Se trata de Michaela Benthaus, de 33 años, quien sufrió una grave lesión medular tras un accidente de bicicleta de montaña hace siete años. El lanzamiento se realizó desde el oeste de Texas a bordo de un cohete de Blue Origin, la empresa aeroespacial fundada por Jeff Bezos.
Benthaus estuvo acompañada por Hans Koenigsmann, ejecutivo retirado de SpaceX y también de origen alemán, quien ayudó a organizar y patrocinar el viaje junto con la compañía. No se dio a conocer el costo de los boletos.
“Fue la experiencia más genial”, expresó Benthaus tras aterrizar, aún emocionada, al relatar que se rió durante todo el ascenso y que incluso intentó ponerse cabeza abajo mientras flotaba en el espacio. La cápsula alcanzó una altitud superior a los 105 kilómetros en un vuelo de aproximadamente 10 minutos.
De acuerdo con Blue Origin, el viaje solo requirió ajustes menores para adaptarse a las necesidades de Benthaus, ya que la cápsula autónoma New Shepard fue diseñada con criterios de accesibilidad. Entre las adaptaciones se incluyó una tabla de transferencia para facilitar su desplazamiento entre la escotilla y el asiento, así como una alfombra especial tras el aterrizaje para permitir el acceso inmediato a su silla de ruedas.
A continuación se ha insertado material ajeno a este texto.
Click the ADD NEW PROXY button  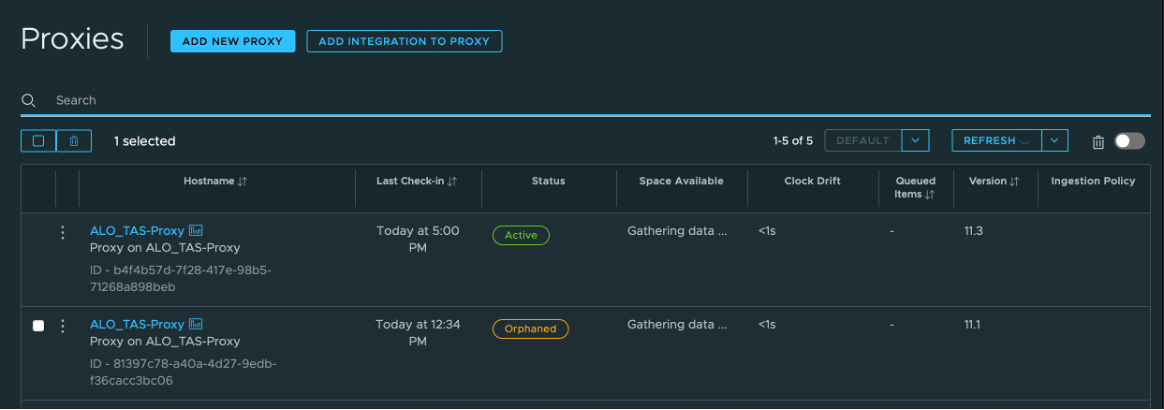tap(233, 41)
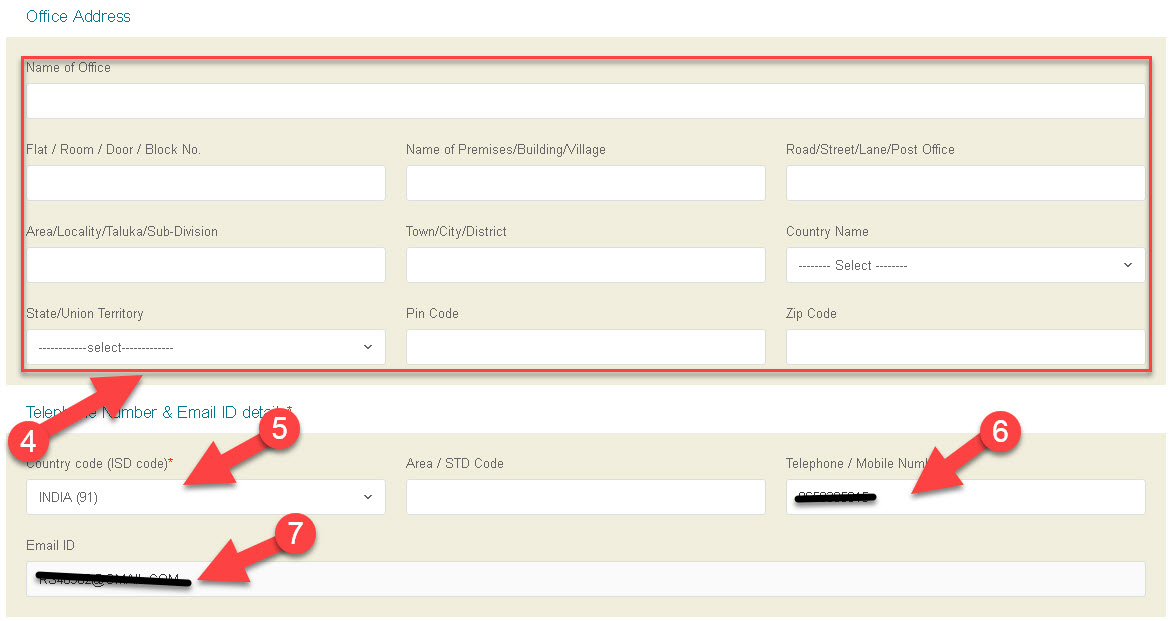Click the Pin Code input field
Image resolution: width=1171 pixels, height=621 pixels.
pyautogui.click(x=585, y=347)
Benthaus forma parte del programa de formación de graduados de la Agencia Espacial Europea y ya había experimentado breves momentos de ingravidez en un vuelo parabólico en 2022, además de participar en una misión espacial simulada en Polonia.
“Nunca pensé que volar al espacio fuera una opción real para mí, y después de mi accidente, menos”, comentó antes del despegue en declaraciones a The Associated Press. “No había antecedentes de personas con discapacidades volando al espacio”.
El vuelo fue una misión privada y no estuvo vinculada a agencias espaciales. No obstante, este año la Agencia Espacial Europea autorizó al astronauta de reserva John McFall, un amputado, para un futuro vuelo a la Estación Espacial Internacional.
Tras el aterrizaje, Benthaus hizo un llamado a no renunciar a los sueños y subrayó su intención de que esta experiencia marque un precedente. “Espero ser solo el comienzo”, afirmó, al tiempo que reiteró su objetivo de impulsar la accesibilidad no solo en el espacio, sino también en la vida cotidiana en la Tierra.
Con este viaje, Blue Origin elevó a 86 el número total de personas que ha llevado al espacio desde que inició sus vuelos tripulados en 2021, consolidando su apuesta por el turismo espacial y la inclusión.